(Page extract)

━━━━━━━━━━━━━━━━

Well yes, but I thought one can convert one to the other, say
by H(highpass) = 1 - H(lowpass). I also thought maybe that by
substituting 1/s in the transfer function one switches from lowpass
to highpass. Either way, I can't reconcile them.
Thanks, I've bookmarked it and I'm studying it now.
-Alex
Reply by Tim Wescott●August 12, 20042004-08-12
axlq wrote:
> [posted and emailed]
>
> Peter, I apologize for reviving this part of a past discussion, but
> there's a point I'm not clear on, and it has mostly to do with my
> ignorance about where to start from when constructing a filter.
>
> In article <XvydnQv1cPdCKZDcRVn-qg@comcast.com>,
> Peter Nachtwey <peter@deltacompsys.com> wrote:
>
>
>>ftp://ftp.deltacompsys.com/public/mcd/Bessel%20High%20Pass.htm
>>A high pass Bessel filter. It doesn't look much different from
>>the Butterworth filter. Beware, the corner frequencies are really
>>higher than the value used in the calculations. The filters aren't
>>hard to make if you have Mathcad.
>
>
> Your normalized Bessel function (is this what's also called the
> "transfer function"?), about halfway down your page, is
> s^2 / (s^2 + 3s + 3).

━━━━━━━━━━━━━━━━

(Provided material)
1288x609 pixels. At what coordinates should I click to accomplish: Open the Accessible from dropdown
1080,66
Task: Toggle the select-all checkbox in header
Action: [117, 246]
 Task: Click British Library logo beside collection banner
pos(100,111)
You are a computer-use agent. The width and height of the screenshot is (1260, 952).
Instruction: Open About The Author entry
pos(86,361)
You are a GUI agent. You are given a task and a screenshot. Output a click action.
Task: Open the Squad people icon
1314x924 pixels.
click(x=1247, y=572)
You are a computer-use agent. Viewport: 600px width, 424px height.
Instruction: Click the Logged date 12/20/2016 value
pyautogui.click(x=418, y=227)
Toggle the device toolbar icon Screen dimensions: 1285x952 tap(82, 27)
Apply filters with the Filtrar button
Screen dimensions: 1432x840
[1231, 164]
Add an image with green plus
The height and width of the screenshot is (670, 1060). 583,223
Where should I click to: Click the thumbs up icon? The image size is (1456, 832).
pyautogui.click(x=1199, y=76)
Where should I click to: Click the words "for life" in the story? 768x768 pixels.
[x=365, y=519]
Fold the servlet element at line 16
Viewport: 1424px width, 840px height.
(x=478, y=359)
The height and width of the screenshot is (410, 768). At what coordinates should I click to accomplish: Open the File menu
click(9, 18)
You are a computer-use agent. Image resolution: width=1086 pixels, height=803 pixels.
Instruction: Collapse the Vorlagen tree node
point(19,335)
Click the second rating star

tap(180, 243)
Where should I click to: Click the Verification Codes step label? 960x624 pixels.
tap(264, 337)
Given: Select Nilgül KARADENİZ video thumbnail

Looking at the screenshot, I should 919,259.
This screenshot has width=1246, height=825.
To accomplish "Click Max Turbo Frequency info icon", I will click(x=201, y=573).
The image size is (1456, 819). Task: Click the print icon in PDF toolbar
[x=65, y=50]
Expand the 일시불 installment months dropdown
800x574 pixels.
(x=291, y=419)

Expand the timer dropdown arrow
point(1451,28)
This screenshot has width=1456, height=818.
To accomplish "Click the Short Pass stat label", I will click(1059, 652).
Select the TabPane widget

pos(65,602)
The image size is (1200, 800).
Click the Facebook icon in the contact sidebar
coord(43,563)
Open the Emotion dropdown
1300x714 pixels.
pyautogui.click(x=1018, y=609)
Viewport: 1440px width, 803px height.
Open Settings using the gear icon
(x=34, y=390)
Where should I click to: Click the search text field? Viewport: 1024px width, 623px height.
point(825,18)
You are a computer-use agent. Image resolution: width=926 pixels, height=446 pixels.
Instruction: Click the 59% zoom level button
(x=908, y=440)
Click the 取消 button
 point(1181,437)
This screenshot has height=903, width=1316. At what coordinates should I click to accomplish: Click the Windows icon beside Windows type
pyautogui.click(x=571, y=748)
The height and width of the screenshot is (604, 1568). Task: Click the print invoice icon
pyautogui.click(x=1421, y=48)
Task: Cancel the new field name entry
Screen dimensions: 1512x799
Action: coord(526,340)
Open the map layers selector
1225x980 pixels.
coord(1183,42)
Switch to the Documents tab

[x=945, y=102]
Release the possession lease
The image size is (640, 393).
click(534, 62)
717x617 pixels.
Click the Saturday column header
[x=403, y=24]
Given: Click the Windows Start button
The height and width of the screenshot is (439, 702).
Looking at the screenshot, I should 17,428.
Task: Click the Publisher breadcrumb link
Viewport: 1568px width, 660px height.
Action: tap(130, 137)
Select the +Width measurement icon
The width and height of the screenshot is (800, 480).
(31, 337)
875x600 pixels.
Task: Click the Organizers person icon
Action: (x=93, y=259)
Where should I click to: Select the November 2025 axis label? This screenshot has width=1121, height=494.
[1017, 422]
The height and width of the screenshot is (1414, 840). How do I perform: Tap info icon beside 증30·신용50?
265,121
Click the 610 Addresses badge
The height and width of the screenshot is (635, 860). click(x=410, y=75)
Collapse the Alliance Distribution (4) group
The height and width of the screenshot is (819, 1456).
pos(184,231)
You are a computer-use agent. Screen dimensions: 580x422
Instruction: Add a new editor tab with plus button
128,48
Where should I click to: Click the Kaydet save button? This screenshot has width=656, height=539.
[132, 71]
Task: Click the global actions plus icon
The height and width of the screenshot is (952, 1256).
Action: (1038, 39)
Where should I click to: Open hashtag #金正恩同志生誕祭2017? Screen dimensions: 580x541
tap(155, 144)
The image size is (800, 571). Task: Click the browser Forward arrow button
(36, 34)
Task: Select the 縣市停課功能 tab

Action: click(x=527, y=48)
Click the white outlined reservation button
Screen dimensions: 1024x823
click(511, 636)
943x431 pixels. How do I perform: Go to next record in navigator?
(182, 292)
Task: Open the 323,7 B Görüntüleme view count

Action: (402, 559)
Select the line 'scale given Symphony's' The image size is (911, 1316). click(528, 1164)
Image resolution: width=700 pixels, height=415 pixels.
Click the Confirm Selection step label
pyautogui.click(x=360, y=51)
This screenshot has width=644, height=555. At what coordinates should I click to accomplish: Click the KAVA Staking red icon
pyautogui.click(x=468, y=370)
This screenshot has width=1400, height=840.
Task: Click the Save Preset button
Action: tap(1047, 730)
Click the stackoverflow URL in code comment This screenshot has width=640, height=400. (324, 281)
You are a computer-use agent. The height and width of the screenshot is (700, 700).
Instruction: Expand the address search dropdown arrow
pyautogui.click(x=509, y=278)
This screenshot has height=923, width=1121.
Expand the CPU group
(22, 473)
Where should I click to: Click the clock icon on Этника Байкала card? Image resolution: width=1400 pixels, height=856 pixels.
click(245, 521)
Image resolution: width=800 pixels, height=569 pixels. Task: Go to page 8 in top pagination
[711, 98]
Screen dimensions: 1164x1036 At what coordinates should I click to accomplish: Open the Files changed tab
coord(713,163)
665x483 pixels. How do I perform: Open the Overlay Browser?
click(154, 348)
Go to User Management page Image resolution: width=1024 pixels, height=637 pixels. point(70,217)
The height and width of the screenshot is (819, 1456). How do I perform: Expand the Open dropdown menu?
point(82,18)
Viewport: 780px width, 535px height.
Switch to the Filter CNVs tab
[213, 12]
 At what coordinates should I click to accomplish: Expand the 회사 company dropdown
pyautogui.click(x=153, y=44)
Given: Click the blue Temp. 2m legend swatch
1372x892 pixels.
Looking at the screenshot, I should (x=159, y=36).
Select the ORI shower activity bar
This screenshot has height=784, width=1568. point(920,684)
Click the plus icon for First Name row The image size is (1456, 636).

━━━━━━━━━━━━━━━━

(Direction 1)
Duplicate the passage of the forum thread starting at "Well yes, but" and ending at "can't reconcile them.".
(Direction 2)
Render the records as a numbered list, starting at their first line and ending at the line containing "pyautogui.click(x=1199, y=76)", with both ends included and blank lines omitted.
The forum thread and the records were taken from unrelated sources.

(Right answer 1)
Well yes, but I thought one can convert one to the other, say
by H(highpass) = 1 - H(lowpass). I also thought maybe that by
substituting 1/s in the transfer function one switches from lowpass
to highpass. Either way, I can't reconcile them.

(Right answer 2)
1. 1288x609 pixels. At what coordinates should I click to accomplish: Open the Accessible from dropdown
2. 1080,66
3. Task: Toggle the select-all checkbox in header
4. Action: [117, 246]
5.  Task: Click British Library logo beside collection banner
6. pos(100,111)
7. You are a computer-use agent. The width and height of the screenshot is (1260, 952).
8. Instruction: Open About The Author entry
9. pos(86,361)
10. You are a GUI agent. You are given a task and a screenshot. Output a click action.
11. Task: Open the Squad people icon
12. 1314x924 pixels.
13. click(x=1247, y=572)
14. You are a computer-use agent. Viewport: 600px width, 424px height.
15. Instruction: Click the Logged date 12/20/2016 value
16. pyautogui.click(x=418, y=227)
17. Toggle the device toolbar icon Screen dimensions: 1285x952 tap(82, 27)
18. Apply filters with the Filtrar button
19. Screen dimensions: 1432x840
20. [1231, 164]
21. Add an image with green plus
22. The height and width of the screenshot is (670, 1060). 583,223
23. Where should I click to: Click the thumbs up icon? The image size is (1456, 832).
24. pyautogui.click(x=1199, y=76)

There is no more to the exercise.